Seniman dan Karya

in #tungang7 years ago

Para seniman, kini sedang butuh usaha menciptakan kondisi-kondisi baru bagi kesadaran publik demi mengembangkan suatu ‘budaya keterlibatan’ (a culture of enggagement) pada masalah-masalah kemanusian, lingkungan, dan kebudayaan. Para seniman, dalam cara dan upaya mereka masing-masing, kini terpanggil agar mampu merekonstruksi nilai-nilai keyakinan dan pengalaman di sekitar diri, seni, serta sikap kultural demi melawan sikap ketidakpedulian, kesalahapahaman, ketimpangan serta tekanan sosial dari kisaran konflik kekerasan yang terjadi dimana-mana.

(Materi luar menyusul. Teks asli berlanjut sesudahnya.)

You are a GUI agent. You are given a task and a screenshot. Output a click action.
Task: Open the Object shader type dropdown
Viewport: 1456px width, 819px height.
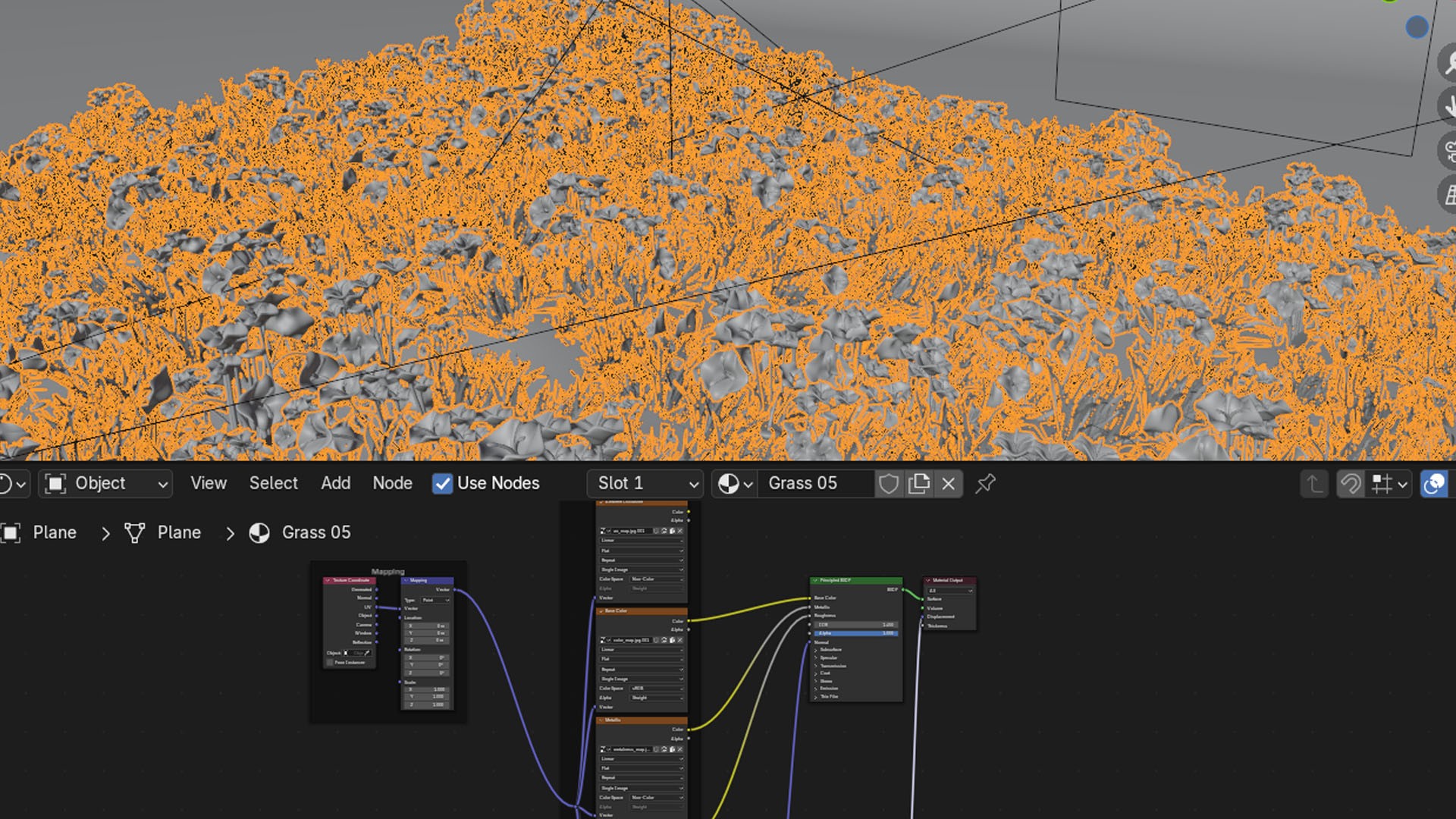coord(106,484)
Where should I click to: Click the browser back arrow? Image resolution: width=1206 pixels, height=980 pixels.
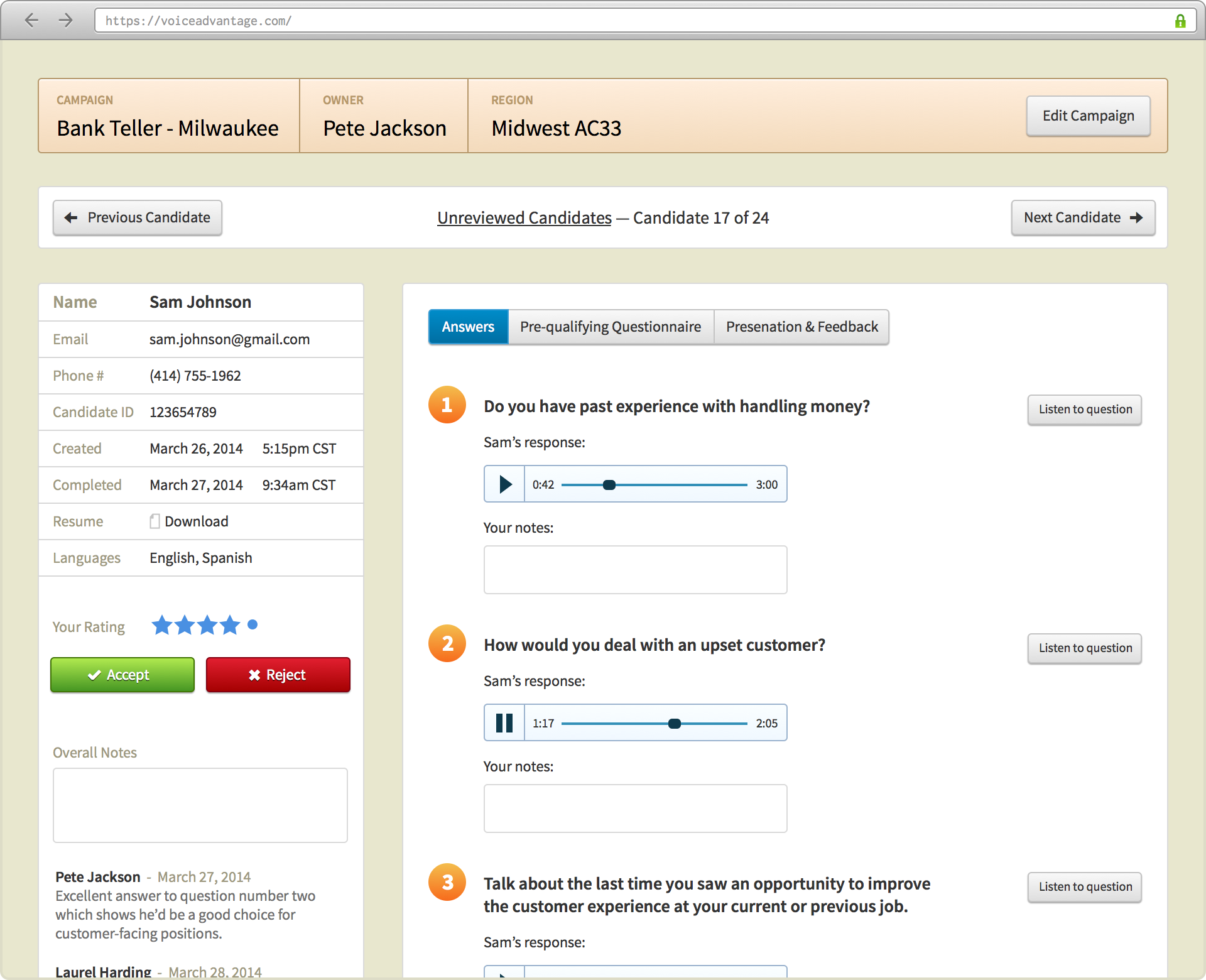click(31, 21)
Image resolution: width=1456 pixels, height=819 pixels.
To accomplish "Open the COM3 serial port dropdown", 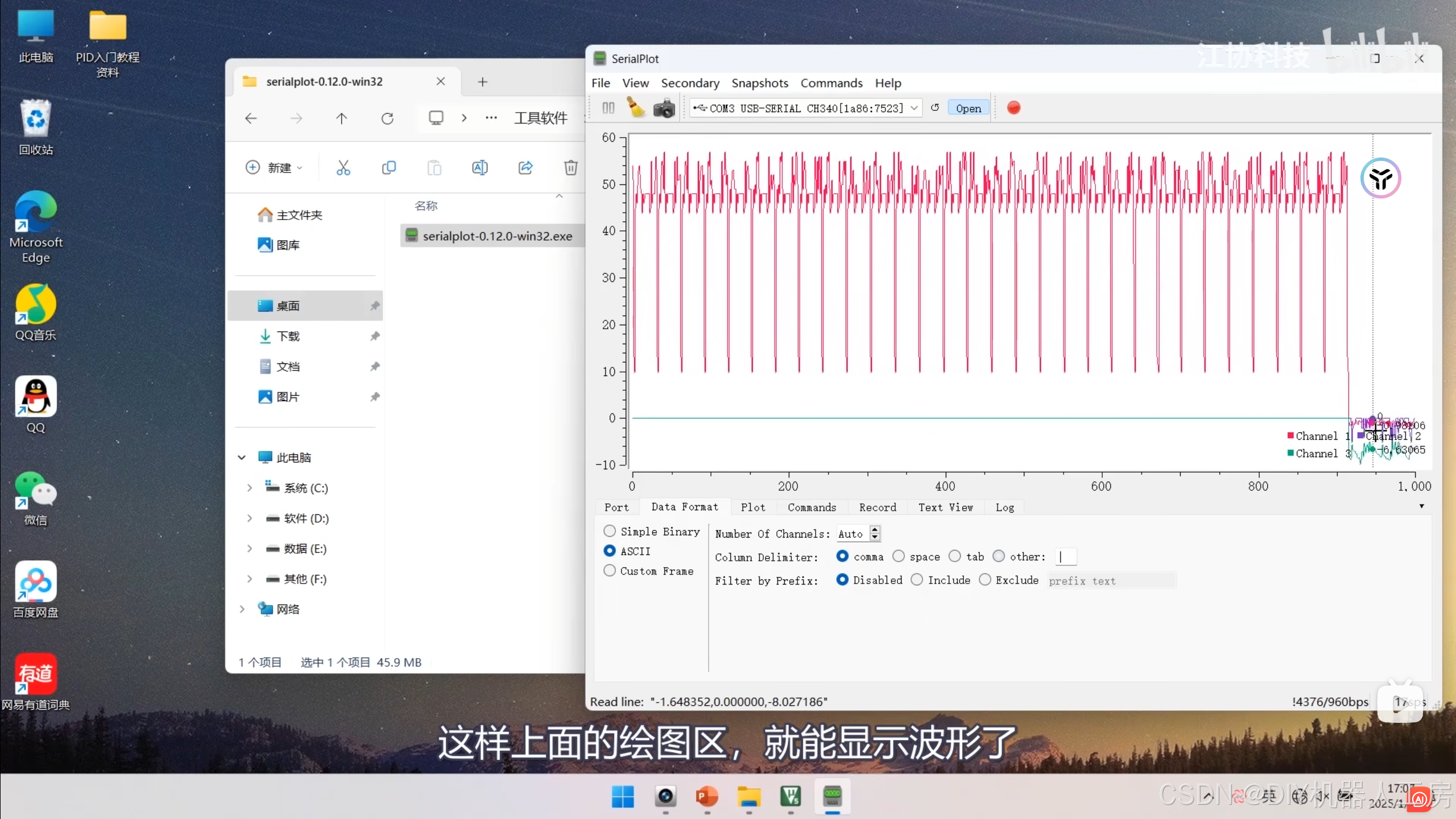I will (914, 108).
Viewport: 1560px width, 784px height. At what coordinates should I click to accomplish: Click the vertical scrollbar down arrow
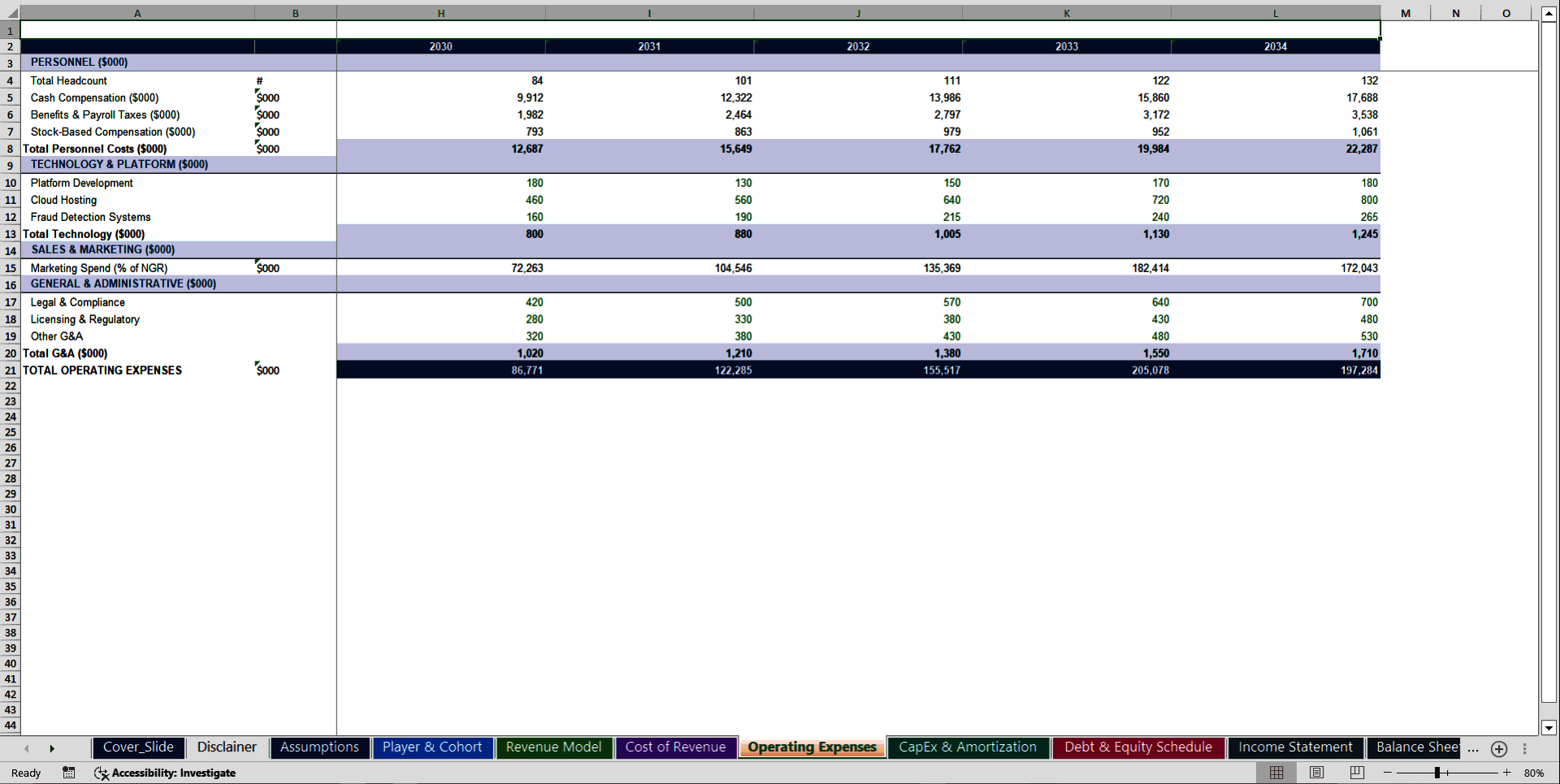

Dalam prakteknya adalah perlawanan terhadap segala manifestasi tentang landasan ketidakpastian nilai atas nama logika atau hukum, dan pemandangan kekerasan politik yang dipertontonkan pada lingkaran kekuasaan yang memegang kendali secara sepihak.

Budaya keterlibatan seperti tersebut di atas berhubungan erat dengan penciptaan karya-karya seni rupa Mahdi Abdullah yang oleh Wicaksono Adi dalam “Kronik Khatulistiwa” (katalog pameran komunitas Cibubur, 9-21 Juli 2011 di NAD Tsunami Museum), mengatakan: Tak sedikit seniman kontemporer Indonesia yang mengangkat tema kekerasan dalam karya-karya mereka. Hal itu tentu berkaitan dengan perjalanan sejarah negeri ini yang tak lepas dari berbagai peristiwa kekerasan dalam skala besar maupun kecil, baik yang berlatar belakang politik, konflik atas nama agama, maupun kekerasan akibat tekanan sosial yang kian berat.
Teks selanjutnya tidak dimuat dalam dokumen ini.